• _Text segment_
Brisbane’s growth drivers include:

  • Increased Migration: Many Australians relocated to Brisbane during and after COVID for its affordability and lifestyle benefits.
  • Major Infrastructure Projects: Investments like the Queen’s Wharf redevelopment and Olympic-related developments are boosting demand.
  • Lifestyle Appeal: Brisbane’s sunny weather and beaches continue to attract both domestic and international buyers.

However, the downside is that Brisbane is no longer the affordable city it once was. Property prices now rival Melbourne’s, putting pressure on first-home buyers and renters alike.


Melbourne: Recovery in Progress

Melbourne’s property market tells a very different story. Hit hard by prolonged COVID-19 lockdowns, the city saw a 25% drop in property values during the pandemic. Recovery has been slow, with interest rate hikes adding further strain.

“Melbourne’s deep decline during COVID and the subsequent interest rate hikes created a double hit,” Dr. Mardiasmo said.

Key challenges facing Melbourne include:

  • Reduced Investor Confidence: Lockdowns and economic uncertainty have driven many investors away.
  • Migration Slowdown: Melbourne is recovering more slowly than Brisbane or Sydney when it comes to attracting new residents.
  • Weaker Regional Markets: Areas like Ballarat and Bendigo have seen limited demand, slowing overall recovery.

Perth and Adelaide: Late Bloomers

While Brisbane and Sydney dominate headlines, Perth and Adelaide have emerged as surprise performers. After years of stagnation, both cities are now experiencing steady growth.

“Perth and Adelaide are benefiting from being late bloomers,” Dr. Mardiasmo noted. “They’re finally catching up to the rest of the country.”

Factors driving growth in these cities include affordability, lifestyle appeal, and an influx of buyers priced out of Brisbane and Sydney. Perth, in particular, has benefited from a resurgence in the mining sector, which has created jobs and boosted local demand.

• _The problem_
Continue the article on Australian city property markets, starting after its last sentence about Perth's mining sector.

• _Data extracts_
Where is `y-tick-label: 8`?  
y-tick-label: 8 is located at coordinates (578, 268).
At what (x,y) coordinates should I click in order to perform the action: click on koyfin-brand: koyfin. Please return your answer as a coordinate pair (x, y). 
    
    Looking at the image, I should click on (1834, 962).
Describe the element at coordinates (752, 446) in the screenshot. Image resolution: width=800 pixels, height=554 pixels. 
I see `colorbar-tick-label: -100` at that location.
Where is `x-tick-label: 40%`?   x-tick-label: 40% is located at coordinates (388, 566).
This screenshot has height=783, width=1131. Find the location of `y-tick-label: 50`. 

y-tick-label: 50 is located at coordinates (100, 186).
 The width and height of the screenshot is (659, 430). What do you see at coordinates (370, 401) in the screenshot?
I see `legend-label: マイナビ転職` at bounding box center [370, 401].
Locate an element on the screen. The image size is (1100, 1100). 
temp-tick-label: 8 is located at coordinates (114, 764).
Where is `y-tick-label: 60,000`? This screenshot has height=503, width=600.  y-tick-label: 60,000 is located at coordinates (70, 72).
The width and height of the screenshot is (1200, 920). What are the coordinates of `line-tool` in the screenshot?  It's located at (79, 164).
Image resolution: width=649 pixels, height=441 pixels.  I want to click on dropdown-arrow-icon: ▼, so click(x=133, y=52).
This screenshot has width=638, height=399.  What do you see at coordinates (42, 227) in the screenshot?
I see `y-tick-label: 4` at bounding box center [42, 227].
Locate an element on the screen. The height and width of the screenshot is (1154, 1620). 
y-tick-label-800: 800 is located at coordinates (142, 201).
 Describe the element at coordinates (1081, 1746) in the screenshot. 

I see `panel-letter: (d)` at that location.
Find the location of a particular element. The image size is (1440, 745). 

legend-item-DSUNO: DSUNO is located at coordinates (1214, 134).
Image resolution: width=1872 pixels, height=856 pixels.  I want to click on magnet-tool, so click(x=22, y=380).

• _Output below_
The Cost-of-Living Crisis and First-Home Buyers

Young Australians are feeling the pinch more than ever. Rising living costs, stricter lending criteria, and high property prices are making homeownership increasingly difficult.

“Affordability remains a major barrier,” Dr. Mardiasmo explained. “In Brisbane, once known as an affordable alternative, property prices are now comparable to Melbourne’s.”

Banks are closely scrutinizing spending habits, including discretionary expenses like Uber Eats and Afterpay, which can negatively affect loan approvals. For many first-home buyers, even saving for a deposit is a challenge as income growth fails to keep pace with inflation.


A Snapshot of Housing Affordability

The following table highlights how much of an average income is needed to service a mortgage in 2024:

State% of Income Needed for Repayments
New South Wales58%
Queensland40%
Victoria50%

This financial strain is particularly acute in New South Wales, where more than half of an average household’s income is required to meet mortgage repayments.


What’s Ahead for 2025?

With interest rates stabilizing, Dr. Mardiasmo expects the property market to find some balance. However, many potential buyers and investors are holding off, waiting for the Reserve Bank to cut rates.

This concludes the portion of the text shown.